◆ Problem requirements: Repeat the records verbatim and leave the pictures out of your copy.

◆ The input:
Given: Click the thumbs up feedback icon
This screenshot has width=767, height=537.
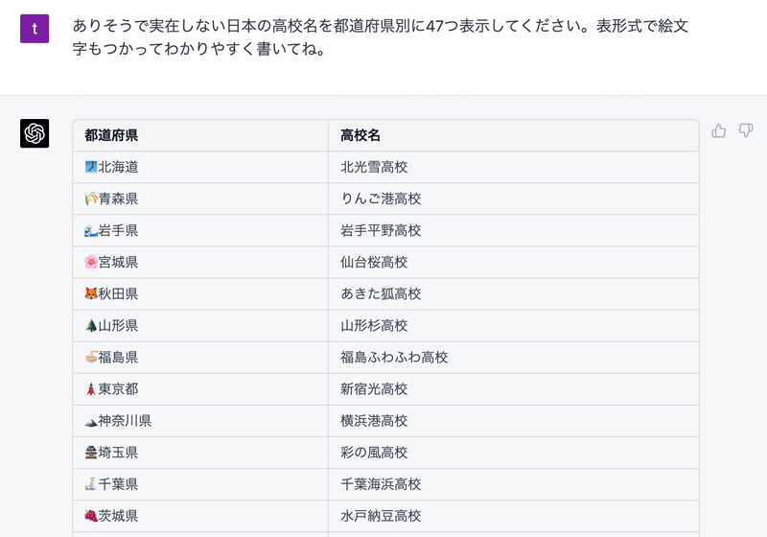Looking at the screenshot, I should pos(718,130).
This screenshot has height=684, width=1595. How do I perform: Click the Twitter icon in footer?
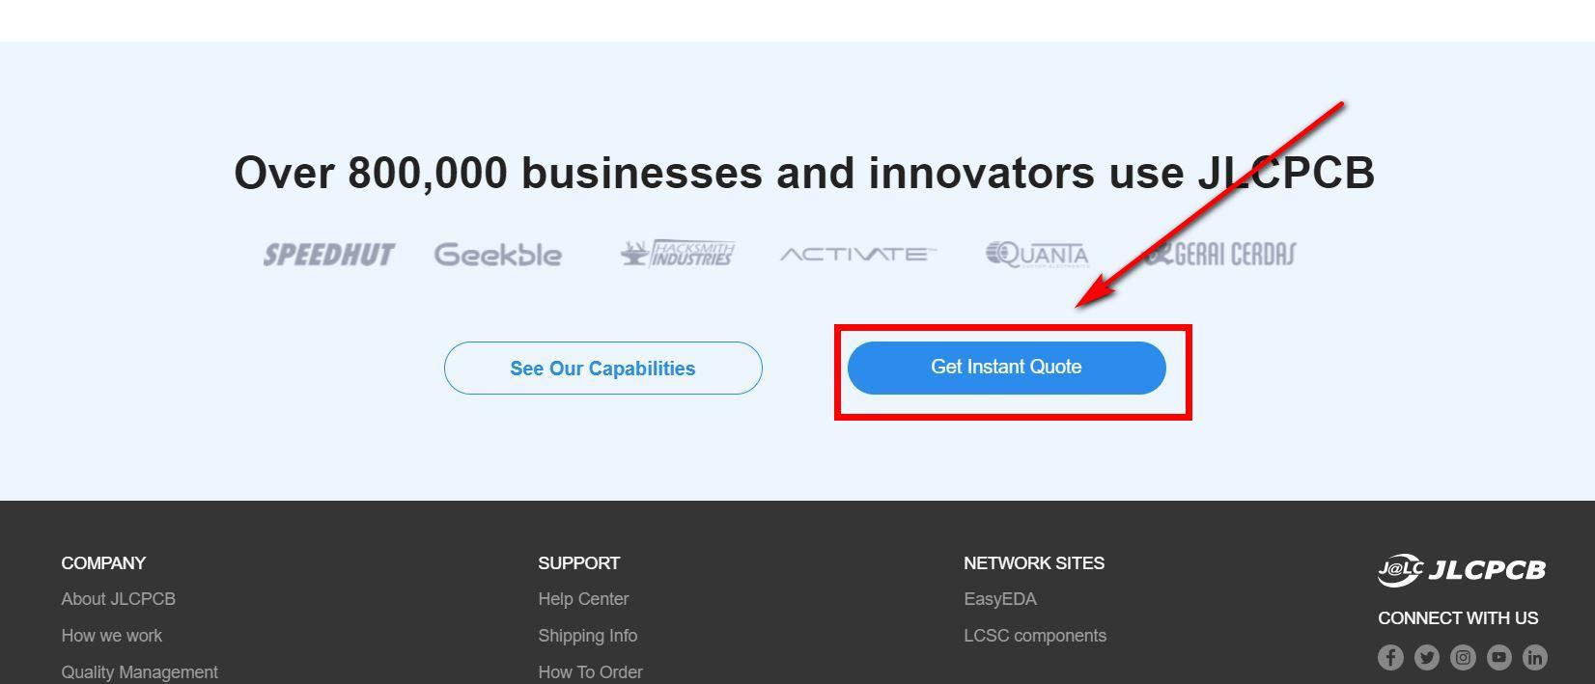[x=1426, y=657]
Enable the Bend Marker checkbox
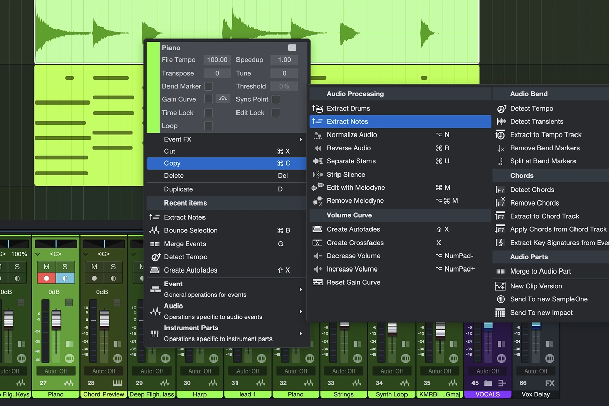The height and width of the screenshot is (406, 609). (208, 86)
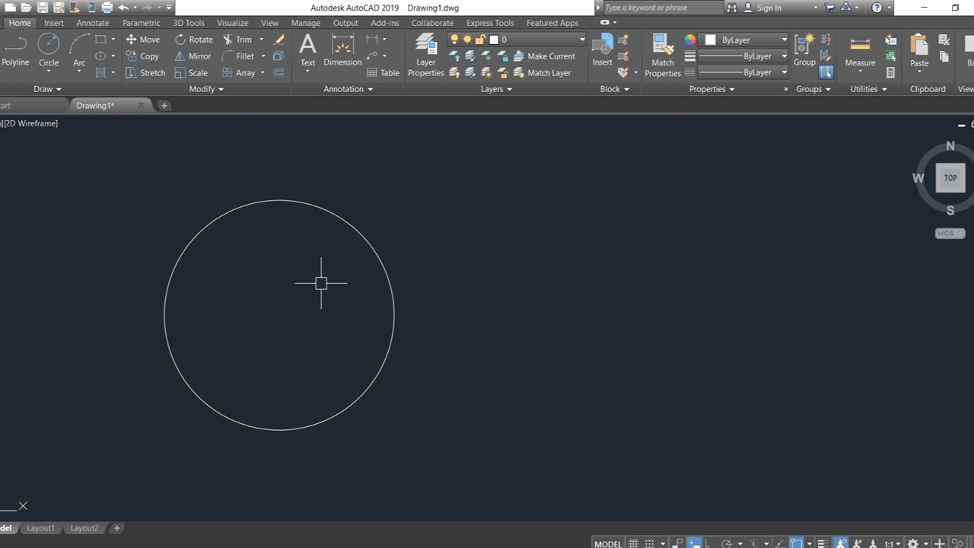Open the ByLayer object color dropdown
The width and height of the screenshot is (974, 548).
746,40
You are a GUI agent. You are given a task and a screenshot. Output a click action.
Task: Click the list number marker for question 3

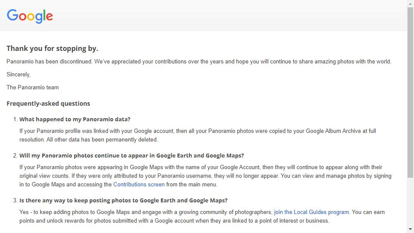point(16,200)
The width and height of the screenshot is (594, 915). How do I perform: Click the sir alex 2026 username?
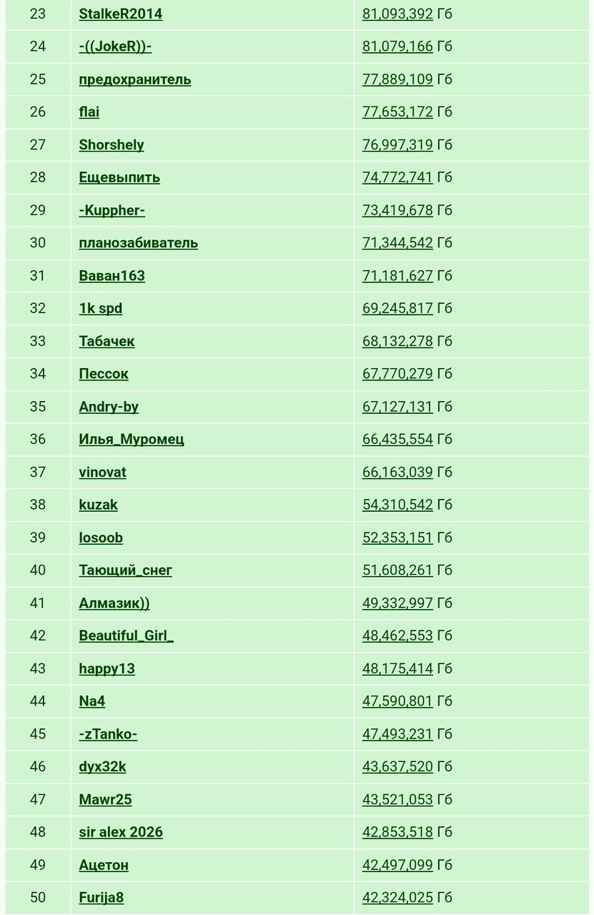click(121, 832)
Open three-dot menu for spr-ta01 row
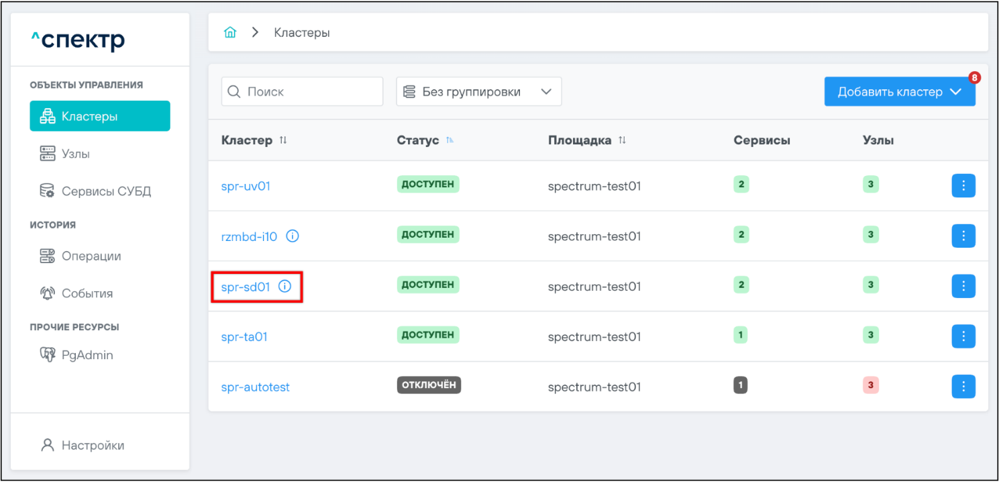The height and width of the screenshot is (482, 999). [963, 336]
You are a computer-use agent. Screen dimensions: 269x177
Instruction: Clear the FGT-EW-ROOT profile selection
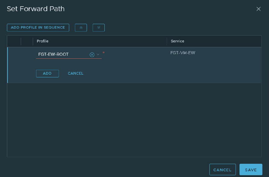coord(92,54)
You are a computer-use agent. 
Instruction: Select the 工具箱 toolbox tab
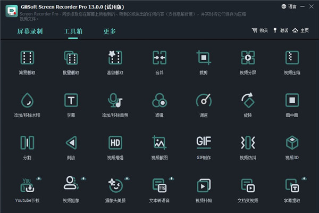pos(73,31)
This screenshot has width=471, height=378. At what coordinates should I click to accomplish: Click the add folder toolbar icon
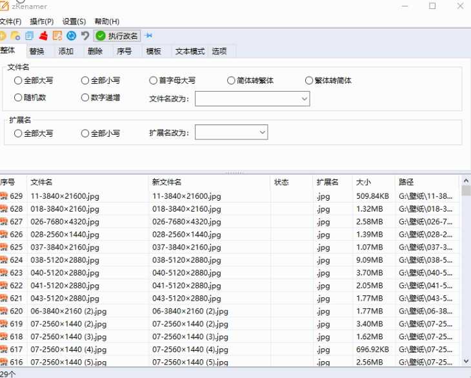tap(15, 36)
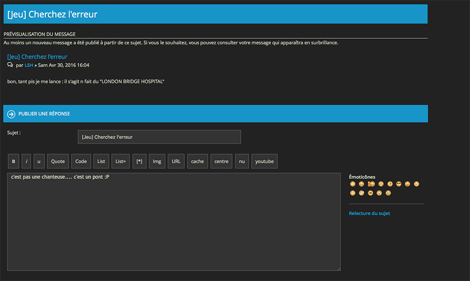This screenshot has height=281, width=470.
Task: Insert the thumbs-up emoticon
Action: pyautogui.click(x=371, y=184)
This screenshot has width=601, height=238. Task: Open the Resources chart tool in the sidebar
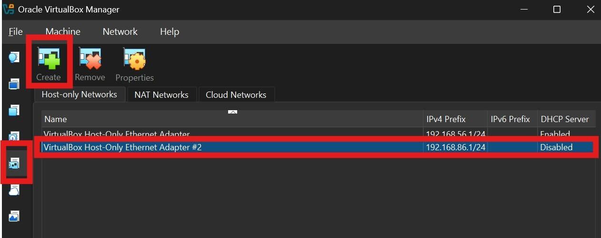point(14,217)
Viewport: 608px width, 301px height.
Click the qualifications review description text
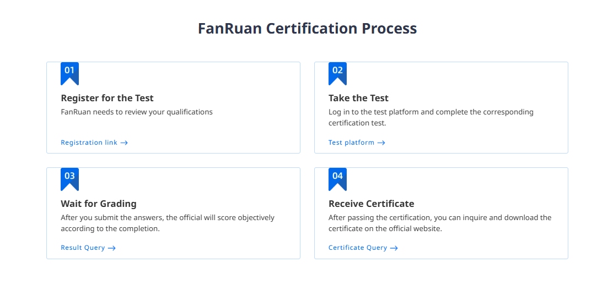tap(136, 112)
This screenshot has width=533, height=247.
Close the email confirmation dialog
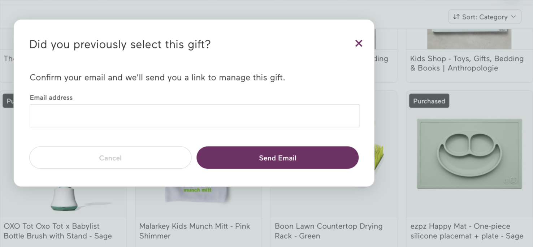359,43
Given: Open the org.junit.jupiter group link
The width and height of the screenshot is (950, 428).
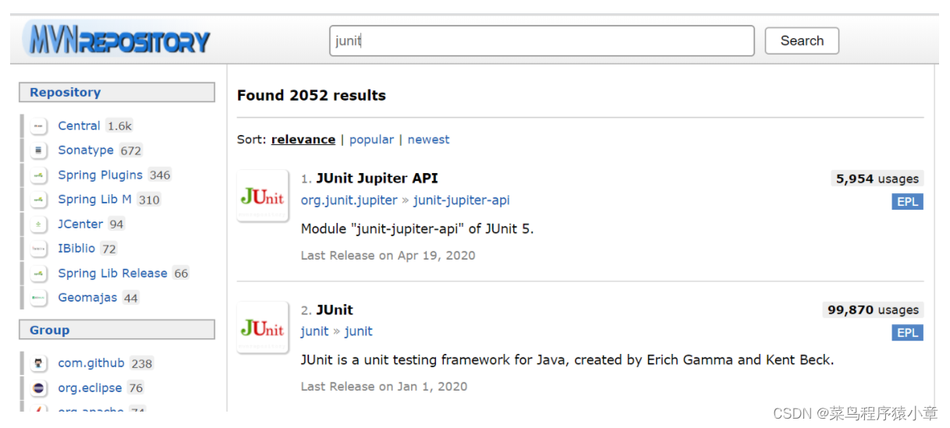Looking at the screenshot, I should tap(349, 200).
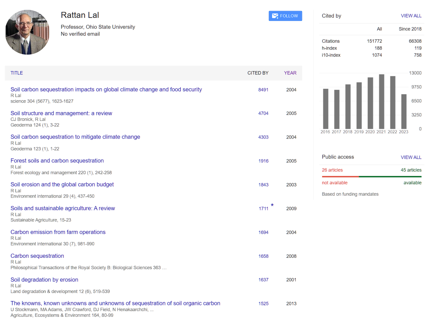Image resolution: width=428 pixels, height=322 pixels.
Task: Open 8491 citations for the top paper
Action: (x=263, y=90)
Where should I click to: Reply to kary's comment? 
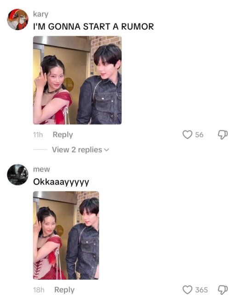pyautogui.click(x=63, y=135)
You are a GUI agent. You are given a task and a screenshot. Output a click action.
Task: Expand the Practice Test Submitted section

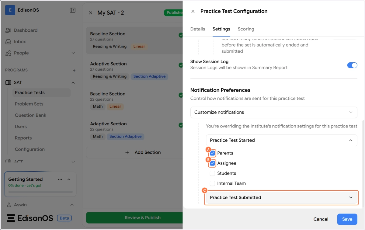pyautogui.click(x=281, y=197)
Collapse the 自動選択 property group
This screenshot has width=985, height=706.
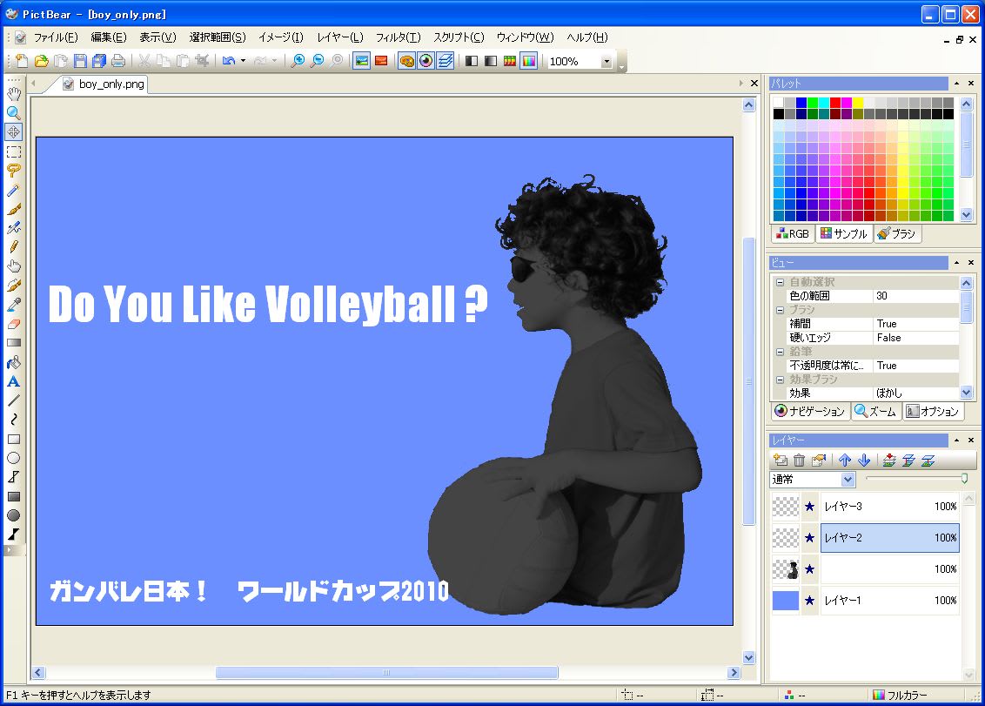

◆ Answer for this exercise:
Given: Click the thumbs up feedback icon
This screenshot has width=767, height=537.
Looking at the screenshot, I should pos(718,130).
This screenshot has height=684, width=1595. How do I perform: Click the Twitter icon in footer?
[x=1426, y=657]
Enable the Bend Marker checkbox
The height and width of the screenshot is (406, 609). (208, 86)
Open the ByLayer object color dropdown
The width and height of the screenshot is (974, 548).
746,40
You are a GUI agent. You are given a task and a screenshot. Output a click action.
Task: Click the list number marker for question 3

point(16,200)
The width and height of the screenshot is (594, 915). How do I perform: Click the sir alex 2026 username?
click(121, 832)
Open three-dot menu for spr-ta01 row
The height and width of the screenshot is (482, 999). [963, 336]
You are a computer-use agent. Screen dimensions: 269x177
Instruction: Clear the FGT-EW-ROOT profile selection
coord(92,54)
You are a computer-use agent. 
Instruction: Select the 工具箱 toolbox tab
pos(73,31)
This screenshot has width=471, height=378. At what coordinates should I click to accomplish: Click the add folder toolbar icon
tap(15, 36)
This screenshot has height=281, width=470.
Task: Insert the thumbs-up emoticon
Action: pyautogui.click(x=371, y=184)
This screenshot has width=601, height=238. Task: Open the Resources chart tool in the sidebar
point(14,217)
Viewport: 608px width, 301px height.
Click the qualifications review description text
tap(136, 112)
This screenshot has width=533, height=247.
Close the email confirmation dialog
359,43
Given: Open the org.junit.jupiter group link
The width and height of the screenshot is (950, 428).
Looking at the screenshot, I should tap(349, 200).
Image resolution: width=428 pixels, height=322 pixels.
Task: Open 8491 citations for the top paper
Action: (x=263, y=90)
Where should I click to: Reply to kary's comment? 
pyautogui.click(x=63, y=135)
You are a GUI agent. You are given a task and a screenshot. Output a click action.
Task: Expand the Practice Test Submitted section

pyautogui.click(x=281, y=197)
Collapse the 自動選択 property group
This screenshot has width=985, height=706.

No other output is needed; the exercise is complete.